Should you really have a major donor programme?

The annual publication of the Sunday Times Rich List is creating the usual flurry of interest in big gift fundraising in UK charities. How many fundraising directors this morning will be taking calls from their chairperson or CEO asking why so and so Russian oligarch/Indian minerals magnate or Colombian cocaine king is not giving money to their charity?

OK, so I was joking about the cocaine king (money laundering? what’s that?) but you get the point.

All fundraisers know that just because someone is rich it doesn’t automatically follow that you should be chasing them for a donation, some remote sense that they might have any interest in what your charity does might be helpful for a start. But there’s a bigger question for me which is about the role of major donor fundraising (from individuals) in charities today.

Every fundraising director role I’ve interviewed for over the past fifteen years (so we’re talking a lot) has contained within the job spec a piece about increasing major donor income at <insert name of> charity. Pretty much every major fundraising charity in the UK has now got a major donor function or department. There are at least several hundred dedicated major donor fundraisers operating in the UK market.

You wonder how well this is all going. All the evidence is that major giving in the UK is pretty modest. The Coutts Million Pound Donors report for 2012 reported 98 donors making gifts of £1 million of more that year, of whom only 22 were individuals (most of the rest were foundations). So there are at least ten times as many major donor fundraisers as donors giving seven figure gifts. We don’t know how many six figure gifts there were but, even so, you have to wonder how productive many of these fundraisers are being.

So why isn’t major giving more successful as a fundraising approach? Are the fundraisers rubbish? Or is there more to it than that?

There does seem to be a problem about very rich people giving in this country. One of the striking features of the Rich List is how modest is the reported philanthropy of the more than 100 billionaires resident in the UK. There are exceptions but it is interesting how little correlation there is between the wealth of the people on the Rich List and their reported philanthropy. There certainly don’t seem to be many potential Bill Gates or Warren Buffets on the list.

Perhaps this is down to charities not asking properly. But is the major donor pot of gold also not quite as large as we thought?
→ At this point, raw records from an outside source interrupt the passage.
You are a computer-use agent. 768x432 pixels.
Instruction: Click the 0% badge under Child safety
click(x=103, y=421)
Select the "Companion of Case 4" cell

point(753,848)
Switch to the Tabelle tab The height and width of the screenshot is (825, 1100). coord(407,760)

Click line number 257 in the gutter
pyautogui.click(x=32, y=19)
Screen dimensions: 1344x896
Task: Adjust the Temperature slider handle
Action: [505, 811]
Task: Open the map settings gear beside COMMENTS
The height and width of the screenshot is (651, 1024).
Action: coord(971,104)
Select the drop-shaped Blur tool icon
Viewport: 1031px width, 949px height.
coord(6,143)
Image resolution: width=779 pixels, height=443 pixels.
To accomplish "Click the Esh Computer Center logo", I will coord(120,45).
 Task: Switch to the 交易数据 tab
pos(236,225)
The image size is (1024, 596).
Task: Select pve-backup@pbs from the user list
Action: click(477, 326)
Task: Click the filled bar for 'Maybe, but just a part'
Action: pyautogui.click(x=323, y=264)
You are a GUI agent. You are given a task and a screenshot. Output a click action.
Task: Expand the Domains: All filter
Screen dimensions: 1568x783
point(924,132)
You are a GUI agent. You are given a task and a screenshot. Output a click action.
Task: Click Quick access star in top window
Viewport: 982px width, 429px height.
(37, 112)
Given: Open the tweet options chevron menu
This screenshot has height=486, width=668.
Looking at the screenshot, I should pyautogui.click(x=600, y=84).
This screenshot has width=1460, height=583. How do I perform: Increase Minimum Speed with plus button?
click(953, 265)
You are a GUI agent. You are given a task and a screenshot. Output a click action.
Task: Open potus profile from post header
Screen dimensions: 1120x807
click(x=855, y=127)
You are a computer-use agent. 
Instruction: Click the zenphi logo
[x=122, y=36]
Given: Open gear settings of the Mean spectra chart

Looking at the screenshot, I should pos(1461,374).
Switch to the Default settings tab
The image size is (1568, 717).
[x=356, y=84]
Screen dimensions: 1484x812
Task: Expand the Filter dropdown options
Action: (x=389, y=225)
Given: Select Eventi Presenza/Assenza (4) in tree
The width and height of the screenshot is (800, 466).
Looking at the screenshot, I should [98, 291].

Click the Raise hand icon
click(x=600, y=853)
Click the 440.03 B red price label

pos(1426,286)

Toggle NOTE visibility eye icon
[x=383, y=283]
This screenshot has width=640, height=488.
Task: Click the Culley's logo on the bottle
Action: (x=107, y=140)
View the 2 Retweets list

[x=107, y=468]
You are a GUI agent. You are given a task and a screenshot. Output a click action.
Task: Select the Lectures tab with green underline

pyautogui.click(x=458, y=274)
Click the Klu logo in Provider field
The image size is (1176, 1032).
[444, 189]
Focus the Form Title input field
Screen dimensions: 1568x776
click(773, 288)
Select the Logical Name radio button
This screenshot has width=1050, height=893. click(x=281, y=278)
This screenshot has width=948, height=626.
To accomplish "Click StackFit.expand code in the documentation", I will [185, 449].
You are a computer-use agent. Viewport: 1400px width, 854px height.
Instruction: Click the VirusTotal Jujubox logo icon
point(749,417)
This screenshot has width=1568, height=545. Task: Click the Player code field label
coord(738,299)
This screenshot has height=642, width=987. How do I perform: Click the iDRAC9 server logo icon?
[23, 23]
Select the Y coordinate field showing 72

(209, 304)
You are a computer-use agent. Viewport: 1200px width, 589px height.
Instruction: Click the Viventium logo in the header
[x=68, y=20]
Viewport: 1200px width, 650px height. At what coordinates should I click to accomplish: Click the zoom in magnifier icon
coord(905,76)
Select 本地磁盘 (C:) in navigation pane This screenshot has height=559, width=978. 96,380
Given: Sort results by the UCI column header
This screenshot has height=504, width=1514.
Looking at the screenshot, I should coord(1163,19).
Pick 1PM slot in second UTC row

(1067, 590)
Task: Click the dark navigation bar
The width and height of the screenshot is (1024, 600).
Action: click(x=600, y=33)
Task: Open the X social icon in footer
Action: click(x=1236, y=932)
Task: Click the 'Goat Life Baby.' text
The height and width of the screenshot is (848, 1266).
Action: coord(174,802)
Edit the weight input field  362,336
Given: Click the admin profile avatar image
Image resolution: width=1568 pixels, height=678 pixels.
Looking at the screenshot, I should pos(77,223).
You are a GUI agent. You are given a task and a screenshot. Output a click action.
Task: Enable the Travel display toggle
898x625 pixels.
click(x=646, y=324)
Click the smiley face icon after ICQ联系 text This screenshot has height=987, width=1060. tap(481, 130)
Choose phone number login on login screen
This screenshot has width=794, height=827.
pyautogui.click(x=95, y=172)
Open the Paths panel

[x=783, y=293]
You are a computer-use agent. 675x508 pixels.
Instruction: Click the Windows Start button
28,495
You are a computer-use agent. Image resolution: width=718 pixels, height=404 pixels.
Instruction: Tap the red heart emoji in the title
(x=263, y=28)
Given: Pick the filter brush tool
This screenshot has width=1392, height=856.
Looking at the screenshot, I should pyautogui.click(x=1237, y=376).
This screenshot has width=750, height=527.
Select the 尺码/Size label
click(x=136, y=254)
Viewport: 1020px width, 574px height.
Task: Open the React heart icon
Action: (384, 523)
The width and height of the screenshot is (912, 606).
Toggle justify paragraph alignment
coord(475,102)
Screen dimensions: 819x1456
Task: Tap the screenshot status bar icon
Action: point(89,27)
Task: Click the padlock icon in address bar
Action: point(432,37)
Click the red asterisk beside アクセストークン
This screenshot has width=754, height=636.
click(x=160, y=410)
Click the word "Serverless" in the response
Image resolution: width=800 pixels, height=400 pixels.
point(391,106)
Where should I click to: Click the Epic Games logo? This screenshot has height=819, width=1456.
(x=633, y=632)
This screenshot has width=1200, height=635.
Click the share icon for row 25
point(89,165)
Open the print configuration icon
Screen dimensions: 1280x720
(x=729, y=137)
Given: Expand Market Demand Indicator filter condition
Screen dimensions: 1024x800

The question is pertinent because setting up a successful major donor programme is not as simple as many CEOs and boards might envisage. Like all fundraising, it’s actually pretty hard to do well. The key is organisational commitment. Most UK charity trustee boards are not willing, in my experience, to adopt a US approach to board leadership of major giving programmes, supported by “Give, get or get off” approach to board membership. The CEO who is also prepared to commit a significant part of their time to cultivating major donors is also in the minority. And there’s not an over-abundance of good major gift fundraising staff either. And without these three elements of board leadership, CEO commitment and staff expertise, major giving programmes rarely succeed.

These are all challenges that can be overcome of course but it’s a question of priority. I think there are often perfectly valid reasons why a charity might want to put its efforts into another direction than major giving.

Where organisations go wrong though is when they don’t do the difficult things that are needed to make major giving fly but then expect a staff team without significant board or senior executive support to succeed. Here’s the thing, they won’t. Much better in these cases not to have a major giving programme at all.

Just wait for the cocaine king to contact you.